Cal Newport: Yes. Well, the hive mind makes us miserable for a lot of different reasons. And there’s a lot of different research on this about how you pump up all this back and forth communication, we get unhappy. And you can measure this from all sorts of different disciplines and see the same signal growing again and again. I surveyed my listeners and just printed it in the book, just the adjectives they were using to describe their relationship with email and Slack. These were not happy adjectives. So yeah, the hyperactive hive mind makes us miserable. So net net, I think people are going to be much happier, much more fulfilled working in a way that doesn’t have the hive mind. This is also good news because oftentimes when we see these revolutions in methods of production, they tend to have an adversarial binary, right? So, this is going to make the car production more effective, but it’s going to make the worker’s life much worse.

Cal Newport: This is like a very typical labor political dialectic that we see when we look at these sorts of advances that typically benefit the owners of the capital at the expense of the worker. And so the sort of labor politics around this can be complicated. What’s exceptional about what we’re looking at now with the hive mind is actually most of the stakeholders involved are all aligned. So, the workers hate it because it’s miserable to have to check these inboxes every five minutes and constantly context shift, and we’re anxious. And it drains us and we hate it. Managers don’t like it, CEOs don’t like it, the capital shareholders don’t like it because it makes their companies less effective. They have all this turnover. They’re producing less profit. It’s one of these rare instances where I think we have a pretty general alignment.

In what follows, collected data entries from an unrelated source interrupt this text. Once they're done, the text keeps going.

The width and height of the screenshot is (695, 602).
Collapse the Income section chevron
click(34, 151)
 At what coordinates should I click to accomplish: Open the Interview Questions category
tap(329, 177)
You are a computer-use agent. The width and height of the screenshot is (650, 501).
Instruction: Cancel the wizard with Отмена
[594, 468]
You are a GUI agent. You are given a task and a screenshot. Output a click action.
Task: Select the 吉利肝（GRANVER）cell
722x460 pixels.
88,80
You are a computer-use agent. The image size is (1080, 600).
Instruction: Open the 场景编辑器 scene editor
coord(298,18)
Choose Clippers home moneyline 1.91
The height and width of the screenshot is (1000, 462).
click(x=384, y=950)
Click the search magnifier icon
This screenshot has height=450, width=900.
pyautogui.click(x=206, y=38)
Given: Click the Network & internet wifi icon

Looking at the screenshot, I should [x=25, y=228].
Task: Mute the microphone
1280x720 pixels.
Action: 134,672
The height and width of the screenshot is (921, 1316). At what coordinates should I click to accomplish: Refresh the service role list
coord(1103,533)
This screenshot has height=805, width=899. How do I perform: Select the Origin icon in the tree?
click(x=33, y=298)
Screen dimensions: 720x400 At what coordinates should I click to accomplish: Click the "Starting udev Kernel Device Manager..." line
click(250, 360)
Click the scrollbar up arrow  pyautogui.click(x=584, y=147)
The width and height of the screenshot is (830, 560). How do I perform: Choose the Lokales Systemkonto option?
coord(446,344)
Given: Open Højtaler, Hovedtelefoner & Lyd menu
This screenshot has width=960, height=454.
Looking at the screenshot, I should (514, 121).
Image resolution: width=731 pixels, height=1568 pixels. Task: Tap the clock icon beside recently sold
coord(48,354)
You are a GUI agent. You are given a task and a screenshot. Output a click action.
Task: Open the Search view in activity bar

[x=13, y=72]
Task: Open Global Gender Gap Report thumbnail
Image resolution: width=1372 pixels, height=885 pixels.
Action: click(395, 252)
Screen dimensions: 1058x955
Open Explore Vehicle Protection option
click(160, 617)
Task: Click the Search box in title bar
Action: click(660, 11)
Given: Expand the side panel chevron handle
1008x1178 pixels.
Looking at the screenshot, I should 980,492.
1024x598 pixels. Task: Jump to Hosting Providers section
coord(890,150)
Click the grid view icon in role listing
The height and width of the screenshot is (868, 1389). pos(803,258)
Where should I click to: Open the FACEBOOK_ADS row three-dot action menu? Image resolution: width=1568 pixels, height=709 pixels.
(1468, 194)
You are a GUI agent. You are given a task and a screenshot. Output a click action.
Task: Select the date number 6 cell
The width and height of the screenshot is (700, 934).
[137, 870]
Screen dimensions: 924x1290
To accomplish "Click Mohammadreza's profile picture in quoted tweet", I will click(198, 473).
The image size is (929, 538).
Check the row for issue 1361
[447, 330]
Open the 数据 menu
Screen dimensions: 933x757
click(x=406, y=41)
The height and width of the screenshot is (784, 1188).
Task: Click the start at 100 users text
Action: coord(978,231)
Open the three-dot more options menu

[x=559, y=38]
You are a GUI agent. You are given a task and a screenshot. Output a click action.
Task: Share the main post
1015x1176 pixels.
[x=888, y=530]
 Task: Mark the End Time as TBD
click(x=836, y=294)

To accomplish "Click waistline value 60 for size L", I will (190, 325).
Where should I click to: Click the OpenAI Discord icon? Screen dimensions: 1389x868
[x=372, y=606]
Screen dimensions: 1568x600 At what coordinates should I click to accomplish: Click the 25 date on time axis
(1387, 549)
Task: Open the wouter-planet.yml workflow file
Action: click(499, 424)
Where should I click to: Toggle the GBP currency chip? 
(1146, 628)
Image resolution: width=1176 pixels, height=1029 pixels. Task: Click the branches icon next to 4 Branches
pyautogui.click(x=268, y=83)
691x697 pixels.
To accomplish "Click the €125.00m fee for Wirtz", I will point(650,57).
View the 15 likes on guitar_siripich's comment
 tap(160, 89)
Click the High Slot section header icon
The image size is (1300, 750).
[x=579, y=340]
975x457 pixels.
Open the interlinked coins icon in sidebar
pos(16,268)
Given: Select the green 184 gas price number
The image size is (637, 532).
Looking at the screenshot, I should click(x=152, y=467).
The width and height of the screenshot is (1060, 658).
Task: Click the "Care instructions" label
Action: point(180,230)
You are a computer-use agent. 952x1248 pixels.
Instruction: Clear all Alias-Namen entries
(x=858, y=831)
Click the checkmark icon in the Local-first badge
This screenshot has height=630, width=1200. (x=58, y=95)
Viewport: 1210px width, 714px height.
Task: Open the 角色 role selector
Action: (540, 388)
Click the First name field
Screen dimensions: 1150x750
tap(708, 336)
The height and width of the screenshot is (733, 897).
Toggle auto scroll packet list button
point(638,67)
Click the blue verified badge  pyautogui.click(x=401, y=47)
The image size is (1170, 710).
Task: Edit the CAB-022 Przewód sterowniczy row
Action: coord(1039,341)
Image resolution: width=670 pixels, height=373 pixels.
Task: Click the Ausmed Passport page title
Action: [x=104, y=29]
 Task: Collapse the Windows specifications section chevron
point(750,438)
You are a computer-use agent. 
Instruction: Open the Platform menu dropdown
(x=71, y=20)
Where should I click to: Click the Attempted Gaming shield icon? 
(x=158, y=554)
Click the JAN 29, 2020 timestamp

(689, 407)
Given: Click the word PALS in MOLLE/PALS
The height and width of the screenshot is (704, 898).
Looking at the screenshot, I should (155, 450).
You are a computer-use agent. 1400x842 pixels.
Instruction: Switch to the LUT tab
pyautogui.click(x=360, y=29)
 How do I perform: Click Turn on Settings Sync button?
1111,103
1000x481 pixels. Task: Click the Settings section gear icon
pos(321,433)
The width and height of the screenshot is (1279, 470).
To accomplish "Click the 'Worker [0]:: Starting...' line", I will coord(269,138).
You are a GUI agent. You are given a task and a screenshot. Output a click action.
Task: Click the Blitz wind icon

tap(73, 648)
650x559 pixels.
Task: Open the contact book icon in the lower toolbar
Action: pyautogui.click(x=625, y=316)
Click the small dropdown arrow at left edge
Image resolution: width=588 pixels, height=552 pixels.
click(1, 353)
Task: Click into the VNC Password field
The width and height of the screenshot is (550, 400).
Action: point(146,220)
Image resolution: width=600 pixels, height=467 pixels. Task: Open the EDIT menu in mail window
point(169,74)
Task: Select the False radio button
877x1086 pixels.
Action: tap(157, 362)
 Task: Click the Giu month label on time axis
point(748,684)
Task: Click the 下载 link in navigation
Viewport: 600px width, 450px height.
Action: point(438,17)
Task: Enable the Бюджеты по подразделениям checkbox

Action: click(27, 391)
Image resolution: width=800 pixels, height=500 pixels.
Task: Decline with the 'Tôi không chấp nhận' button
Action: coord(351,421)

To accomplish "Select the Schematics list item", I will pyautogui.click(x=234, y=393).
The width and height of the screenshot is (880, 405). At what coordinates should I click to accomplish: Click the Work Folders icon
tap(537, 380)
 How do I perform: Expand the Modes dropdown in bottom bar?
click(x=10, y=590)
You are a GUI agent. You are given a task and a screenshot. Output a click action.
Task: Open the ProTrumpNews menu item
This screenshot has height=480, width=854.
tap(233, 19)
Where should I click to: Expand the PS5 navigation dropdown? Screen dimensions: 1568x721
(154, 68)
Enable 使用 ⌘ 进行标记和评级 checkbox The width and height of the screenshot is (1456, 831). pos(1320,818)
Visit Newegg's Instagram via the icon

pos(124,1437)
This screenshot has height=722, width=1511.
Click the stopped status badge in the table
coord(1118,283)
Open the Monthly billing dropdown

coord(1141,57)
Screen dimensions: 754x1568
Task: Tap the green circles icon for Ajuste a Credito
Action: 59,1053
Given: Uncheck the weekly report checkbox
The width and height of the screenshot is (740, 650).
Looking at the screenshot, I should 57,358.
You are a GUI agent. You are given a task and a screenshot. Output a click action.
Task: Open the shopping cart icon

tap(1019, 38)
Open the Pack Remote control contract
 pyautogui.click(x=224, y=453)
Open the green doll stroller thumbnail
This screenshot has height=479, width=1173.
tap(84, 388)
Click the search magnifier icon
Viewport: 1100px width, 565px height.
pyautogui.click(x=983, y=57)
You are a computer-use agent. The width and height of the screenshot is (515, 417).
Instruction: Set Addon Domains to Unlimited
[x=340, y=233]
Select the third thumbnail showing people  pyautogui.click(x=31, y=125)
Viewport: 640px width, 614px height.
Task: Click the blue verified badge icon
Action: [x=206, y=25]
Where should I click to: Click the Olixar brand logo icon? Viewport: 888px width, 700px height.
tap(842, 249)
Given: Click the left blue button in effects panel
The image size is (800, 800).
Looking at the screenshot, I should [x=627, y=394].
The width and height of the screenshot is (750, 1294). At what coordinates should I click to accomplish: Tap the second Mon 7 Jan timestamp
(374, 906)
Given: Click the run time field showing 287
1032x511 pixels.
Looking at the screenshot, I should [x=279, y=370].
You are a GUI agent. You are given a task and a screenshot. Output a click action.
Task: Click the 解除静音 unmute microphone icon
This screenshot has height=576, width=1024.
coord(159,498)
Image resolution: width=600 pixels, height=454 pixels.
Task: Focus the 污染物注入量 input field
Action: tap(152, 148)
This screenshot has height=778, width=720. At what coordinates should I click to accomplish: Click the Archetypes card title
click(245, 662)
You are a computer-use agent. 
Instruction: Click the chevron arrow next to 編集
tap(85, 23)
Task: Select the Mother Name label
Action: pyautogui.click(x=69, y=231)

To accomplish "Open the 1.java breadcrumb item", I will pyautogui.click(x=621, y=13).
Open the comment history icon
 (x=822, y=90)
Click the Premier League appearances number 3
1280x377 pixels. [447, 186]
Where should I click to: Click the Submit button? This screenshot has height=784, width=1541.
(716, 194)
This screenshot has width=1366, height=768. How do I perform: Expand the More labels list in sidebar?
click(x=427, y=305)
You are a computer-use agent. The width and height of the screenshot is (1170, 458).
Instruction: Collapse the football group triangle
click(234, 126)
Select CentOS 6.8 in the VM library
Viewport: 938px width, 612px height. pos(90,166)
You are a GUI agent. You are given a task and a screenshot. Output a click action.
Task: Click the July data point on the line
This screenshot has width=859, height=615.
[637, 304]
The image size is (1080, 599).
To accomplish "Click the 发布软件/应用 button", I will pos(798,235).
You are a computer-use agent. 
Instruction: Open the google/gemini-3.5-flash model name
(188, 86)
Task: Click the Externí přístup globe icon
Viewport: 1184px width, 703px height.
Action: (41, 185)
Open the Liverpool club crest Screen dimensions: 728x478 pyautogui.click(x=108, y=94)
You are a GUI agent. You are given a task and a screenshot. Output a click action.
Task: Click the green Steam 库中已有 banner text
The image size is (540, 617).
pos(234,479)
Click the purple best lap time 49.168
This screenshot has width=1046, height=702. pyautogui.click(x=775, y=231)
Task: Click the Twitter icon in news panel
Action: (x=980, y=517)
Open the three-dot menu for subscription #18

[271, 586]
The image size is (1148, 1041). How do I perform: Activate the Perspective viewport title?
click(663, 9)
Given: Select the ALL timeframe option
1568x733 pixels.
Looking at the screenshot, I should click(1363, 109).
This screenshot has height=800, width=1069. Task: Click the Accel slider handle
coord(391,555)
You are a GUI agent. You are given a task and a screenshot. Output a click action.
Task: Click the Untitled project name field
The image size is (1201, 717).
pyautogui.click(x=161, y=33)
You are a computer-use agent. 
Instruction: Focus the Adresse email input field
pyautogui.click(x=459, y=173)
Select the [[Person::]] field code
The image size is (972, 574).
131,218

Cal Newport: Look, this makes a lot of… When I’m having these discussions more in sort of elite discourses — I run in a bunch of different circles, but when I run in this sort of elite discourse circle — there’s just this instinctual, I think, ingrained labor political approach of like, well, this must be someone’s getting screwed. Because we’re just used to thinking about that. If someone’s getting something better, someone else must be getting screwed. In this case I don’t think that’s what’s going on. I think this particular mode of working really hasn’t serviced anyone, except for maybe the employees of Slack and the people on the Gmail team or something like this. But it really has been, it’s making everyone sort of miserable. So, I think it’s generally speaking, there’s these exceptions like of course, there are some people, there’s some benefits from the hyperactive hive mind. I think for most people, whether you’re working or you’re managing or you’re owning the company, everyone seems aligned with, we don’t like this. The question is just, how do we get past it?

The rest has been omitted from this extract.